Now that Thanksgiving is is behind us, we are in the full swing of the holiday season. As such, it is filled with holiday parties with plenty of rich food and drink. While I love a decadent treat this time of year, sometimes it is nice to have something a little lighter and healthier. That is where this asparagus appetizer comes into play. It is dead simple to pull together and very tasty. Plus it is a nice change of pace from the traditional carrot sticks and ranch dip and adds some lovely color to the spread.
Now typically, I don’t even think of asparagus this time of year. I think of it as a spring food, typically, but the stores near me have had lovely bunches on sale recently. When my mom shared this recipe from one of her good friends, it was a nice reminder of a tasty vegetable that I had not thought much of lately. While this is a great appetizer, it would also make a nice side dish.
When you make the dipping sauce, be sure to taste and adjust to your liking. I thought this was the perfect blend of creamy, salty, and just the right amount of zip. You may prefer a bit more or less heat, so you may wish to increase or decrease the wasabi a bit. If you are concerned about the spice, start with a half teaspoon and then increase till at your desired level.
- 1 lb asparagus spears
- 1/2 cup mayonnaise
- 1 tsp wasabi paste
- 1 tsp soy sauce
- 1/4 tsp sugar
- 1 tsp lemon juice
- Prep the asparagus by trimming off the woody ends. Boil a pot of water. Once at a roiling boil, add the asparagus and cook for about 3-4 minutes till bright green.
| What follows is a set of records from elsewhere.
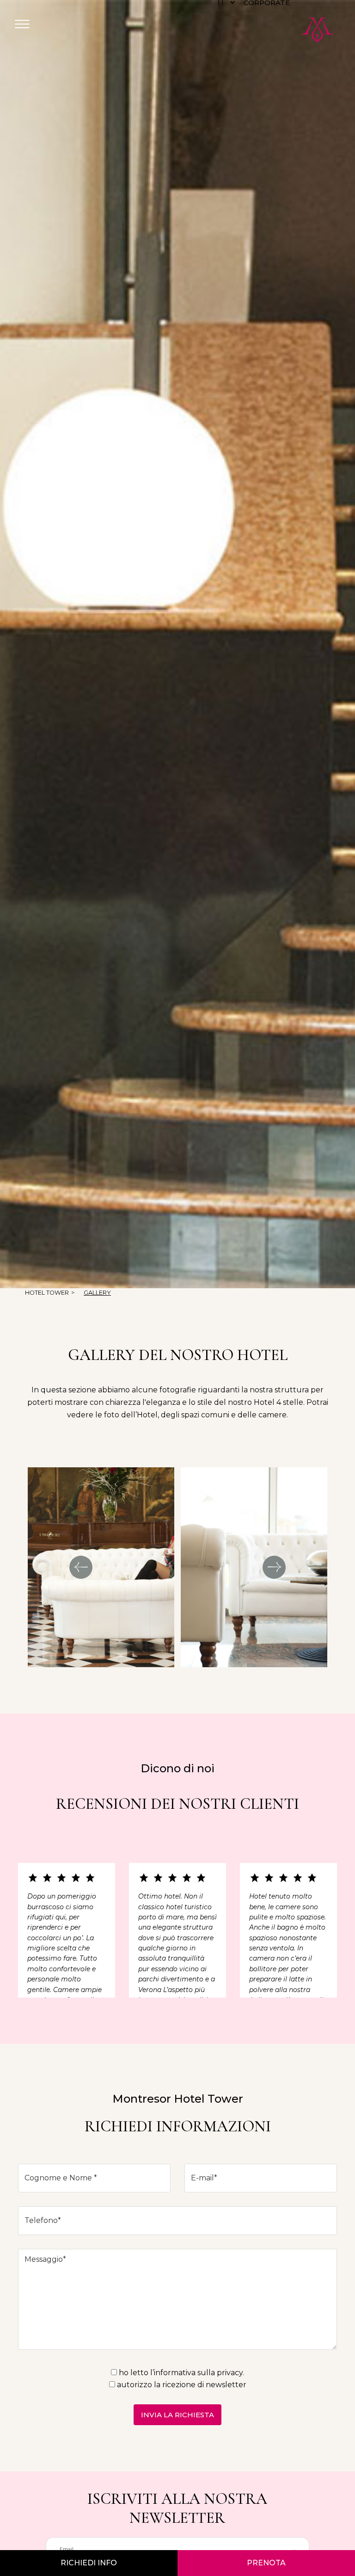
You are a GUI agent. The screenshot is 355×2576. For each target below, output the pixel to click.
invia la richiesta (177, 2414)
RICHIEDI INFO (89, 2562)
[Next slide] (274, 1567)
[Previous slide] (80, 1567)
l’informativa (173, 2372)
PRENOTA (266, 2562)
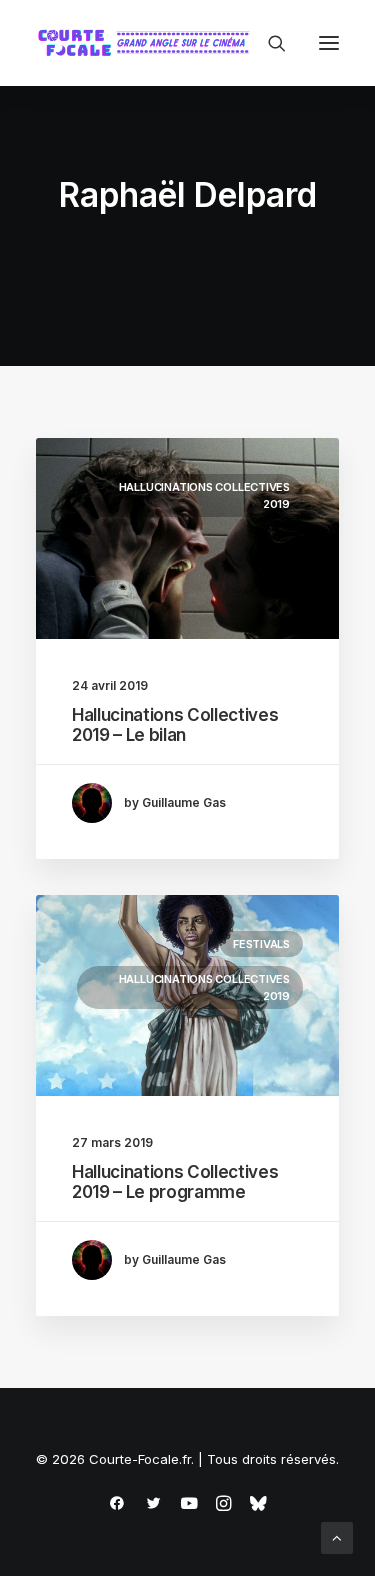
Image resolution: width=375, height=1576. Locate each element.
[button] (329, 43)
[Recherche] (268, 43)
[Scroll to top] (337, 1536)
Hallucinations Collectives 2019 (204, 495)
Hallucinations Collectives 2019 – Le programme (175, 1182)
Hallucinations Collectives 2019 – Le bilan (175, 725)
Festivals (261, 944)
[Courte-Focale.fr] (148, 43)
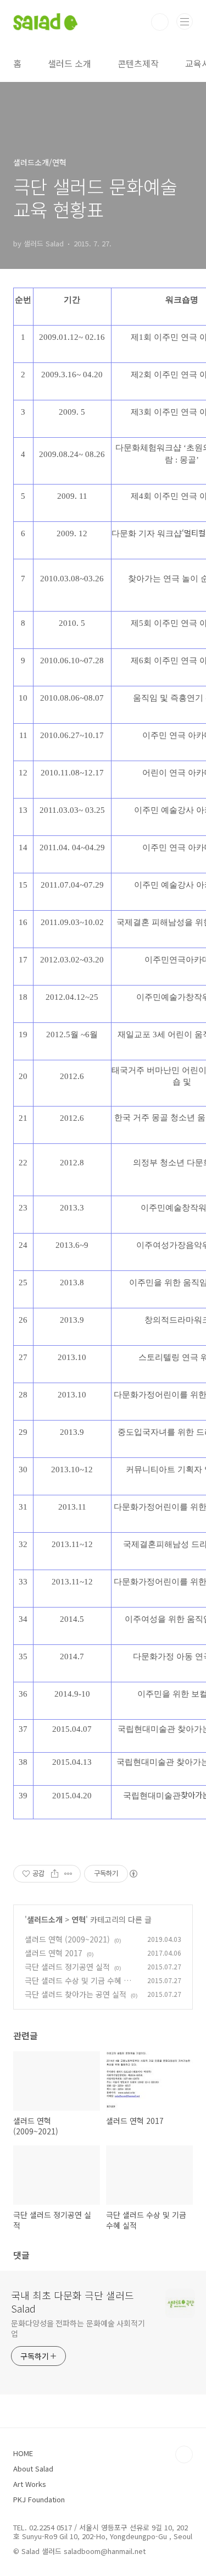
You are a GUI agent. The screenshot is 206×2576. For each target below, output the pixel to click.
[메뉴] (184, 21)
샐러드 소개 (69, 63)
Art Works (29, 2484)
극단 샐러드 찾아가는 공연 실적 (75, 1994)
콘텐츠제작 (138, 63)
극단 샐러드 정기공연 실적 (67, 1966)
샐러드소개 (45, 1919)
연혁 (78, 1919)
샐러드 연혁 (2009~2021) (67, 1939)
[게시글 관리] (68, 1873)
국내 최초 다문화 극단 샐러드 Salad (72, 2301)
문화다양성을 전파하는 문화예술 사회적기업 (78, 2328)
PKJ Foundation (39, 2499)
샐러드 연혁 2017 (53, 1952)
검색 (160, 22)
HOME (23, 2453)
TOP (184, 2454)
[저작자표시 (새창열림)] (133, 1873)
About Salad (33, 2468)
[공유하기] (55, 1873)
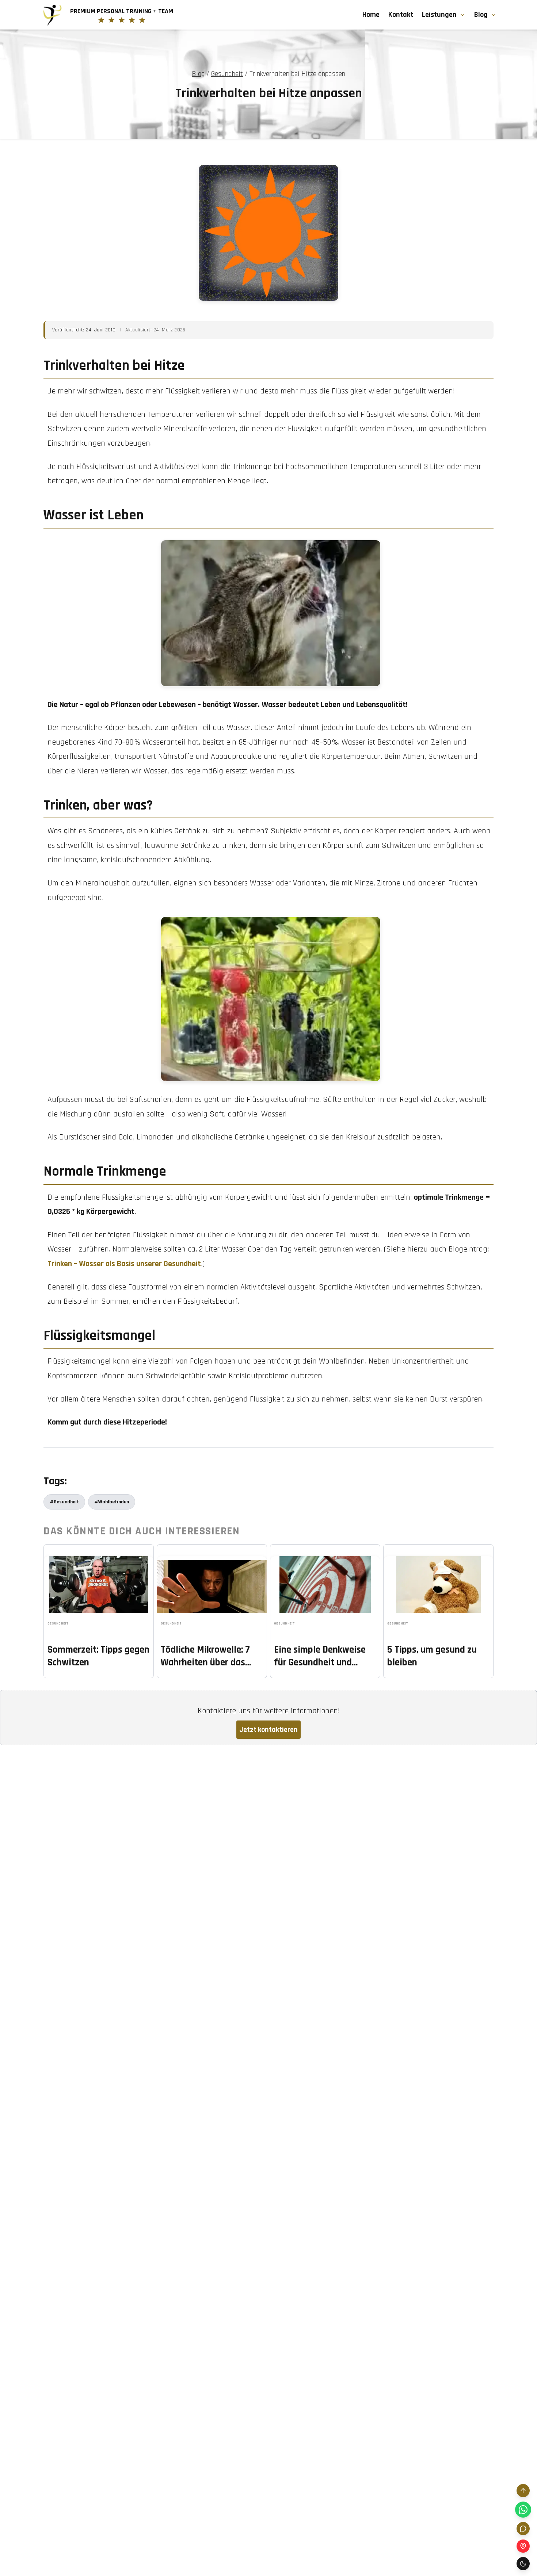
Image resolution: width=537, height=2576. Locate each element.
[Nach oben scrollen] (523, 2490)
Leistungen (439, 14)
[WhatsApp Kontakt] (523, 2510)
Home (371, 14)
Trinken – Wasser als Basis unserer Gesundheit (124, 1264)
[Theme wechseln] (523, 2563)
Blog (481, 14)
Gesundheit (227, 73)
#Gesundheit (64, 1502)
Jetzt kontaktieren (268, 1729)
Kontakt (400, 14)
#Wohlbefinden (111, 1502)
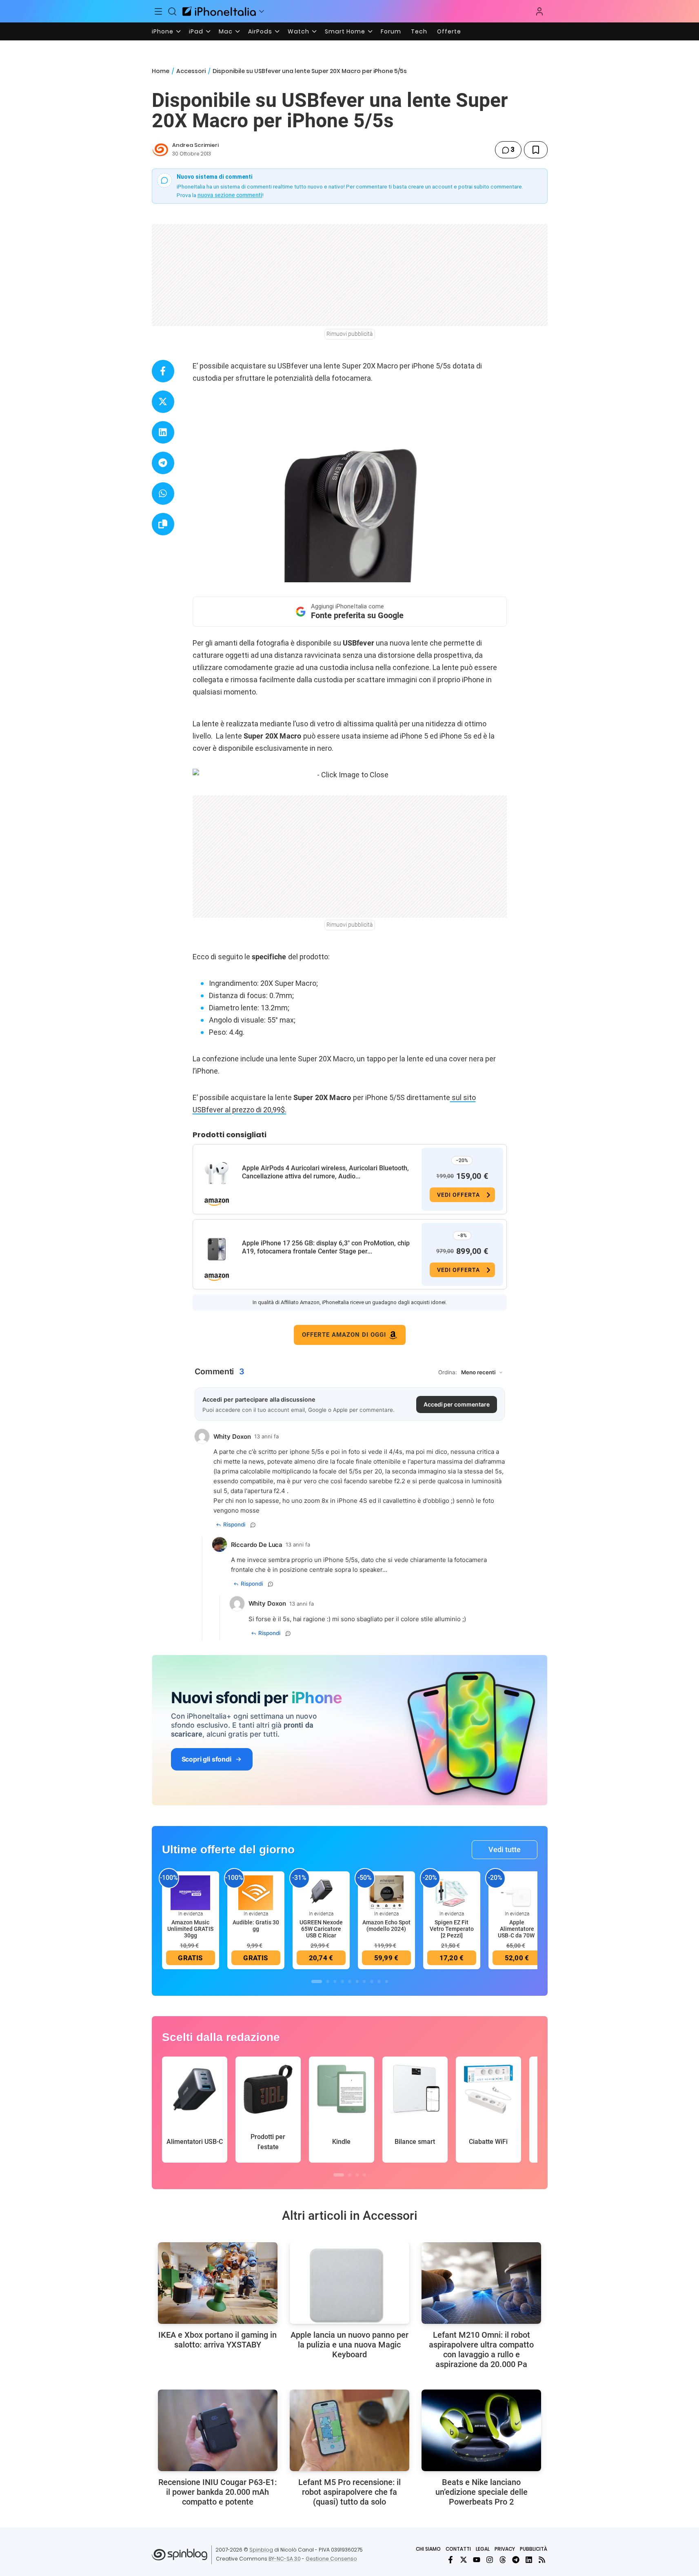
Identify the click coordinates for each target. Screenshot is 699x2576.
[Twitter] (463, 2559)
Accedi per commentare (457, 1404)
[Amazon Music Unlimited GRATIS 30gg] (190, 1892)
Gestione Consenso (331, 2558)
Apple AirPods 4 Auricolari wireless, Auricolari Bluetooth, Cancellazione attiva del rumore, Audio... (325, 1172)
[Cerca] (172, 11)
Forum (391, 31)
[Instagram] (489, 2559)
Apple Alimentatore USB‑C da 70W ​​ (517, 1929)
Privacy (505, 2548)
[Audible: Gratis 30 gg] (255, 1892)
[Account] (539, 11)
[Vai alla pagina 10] (386, 1981)
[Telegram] (515, 2559)
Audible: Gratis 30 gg (256, 1925)
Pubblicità (533, 2548)
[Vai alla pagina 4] (342, 1981)
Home (160, 71)
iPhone (162, 31)
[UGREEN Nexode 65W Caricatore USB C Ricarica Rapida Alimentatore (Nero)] (321, 1892)
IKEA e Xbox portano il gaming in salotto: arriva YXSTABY (217, 2340)
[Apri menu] (261, 11)
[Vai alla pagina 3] (335, 1981)
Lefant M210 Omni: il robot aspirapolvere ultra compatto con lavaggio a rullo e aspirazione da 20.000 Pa (481, 2349)
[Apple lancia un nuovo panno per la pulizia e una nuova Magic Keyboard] (349, 2283)
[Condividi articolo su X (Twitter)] (163, 402)
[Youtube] (476, 2559)
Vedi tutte (504, 1849)
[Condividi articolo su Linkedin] (163, 432)
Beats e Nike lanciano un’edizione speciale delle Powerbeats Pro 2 (481, 2492)
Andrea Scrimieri (195, 145)
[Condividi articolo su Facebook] (163, 371)
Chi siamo (428, 2548)
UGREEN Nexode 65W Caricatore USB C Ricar (321, 1929)
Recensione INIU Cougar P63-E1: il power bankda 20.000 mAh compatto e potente (217, 2492)
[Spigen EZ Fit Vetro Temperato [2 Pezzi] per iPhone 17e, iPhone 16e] (451, 1892)
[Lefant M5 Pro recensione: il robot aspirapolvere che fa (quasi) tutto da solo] (349, 2430)
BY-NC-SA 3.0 (285, 2558)
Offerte (449, 31)
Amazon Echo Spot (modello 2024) (386, 1925)
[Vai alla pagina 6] (357, 1981)
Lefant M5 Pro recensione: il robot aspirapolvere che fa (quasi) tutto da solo (349, 2492)
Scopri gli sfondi (206, 1759)
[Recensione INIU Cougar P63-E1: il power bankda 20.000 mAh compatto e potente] (217, 2430)
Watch (298, 31)
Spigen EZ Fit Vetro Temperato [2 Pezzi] (452, 1929)
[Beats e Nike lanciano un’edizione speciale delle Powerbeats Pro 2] (481, 2430)
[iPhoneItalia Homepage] (219, 11)
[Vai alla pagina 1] (316, 1981)
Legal (483, 2548)
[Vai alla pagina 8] (371, 1981)
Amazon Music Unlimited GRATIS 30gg (190, 1929)
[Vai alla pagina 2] (327, 1981)
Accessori (191, 71)
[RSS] (542, 2559)
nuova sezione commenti (229, 195)
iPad (196, 31)
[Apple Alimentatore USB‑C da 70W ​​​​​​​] (517, 1892)
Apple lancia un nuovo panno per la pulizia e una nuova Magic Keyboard (349, 2344)
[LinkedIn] (529, 2559)
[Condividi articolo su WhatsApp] (163, 493)
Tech (419, 31)
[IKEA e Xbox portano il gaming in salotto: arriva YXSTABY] (217, 2283)
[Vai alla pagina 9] (379, 1981)
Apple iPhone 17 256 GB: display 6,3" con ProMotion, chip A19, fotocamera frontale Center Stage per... (326, 1247)
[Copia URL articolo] (163, 524)
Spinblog (261, 2549)
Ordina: (447, 1372)
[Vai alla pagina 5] (349, 1981)
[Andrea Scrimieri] (160, 149)
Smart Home (345, 31)
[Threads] (502, 2559)
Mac (226, 31)
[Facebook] (450, 2559)
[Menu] (159, 11)
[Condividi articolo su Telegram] (163, 463)
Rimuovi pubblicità (349, 334)
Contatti (458, 2548)
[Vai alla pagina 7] (364, 1981)
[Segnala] (253, 1525)
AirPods (260, 31)
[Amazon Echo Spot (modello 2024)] (386, 1892)
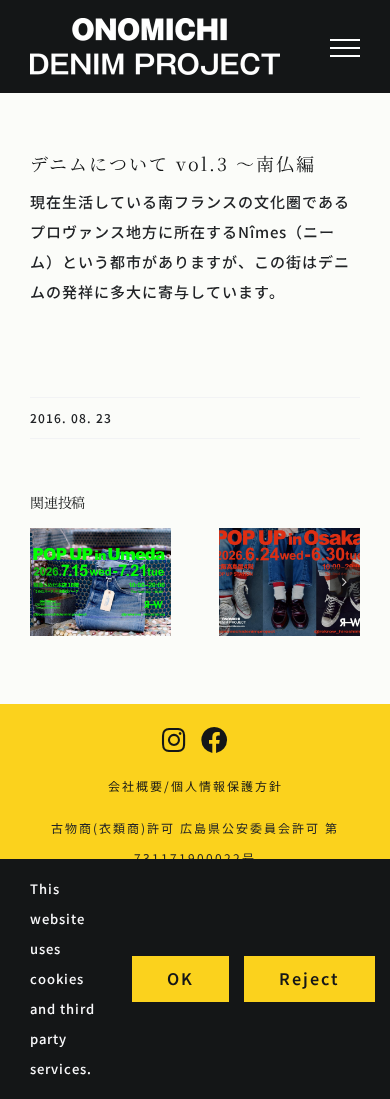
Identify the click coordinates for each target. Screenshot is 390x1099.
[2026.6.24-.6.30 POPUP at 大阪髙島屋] (289, 538)
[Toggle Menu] (345, 48)
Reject (309, 978)
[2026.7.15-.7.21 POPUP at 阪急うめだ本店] (100, 538)
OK (180, 978)
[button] (45, 582)
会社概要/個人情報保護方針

- Immediately drain the hot water and cool asparagus by running under cool water or submerging the stalks in ice water till cool. Dry asparagus and chill till ready to serve.
- Mix the mayo, wasabi, soy, sugar, and lemon juice together in a small bowl till smooth and creamy. Chill till ready to serve.
- To serve, place the spears on a platter with the dipping sauce.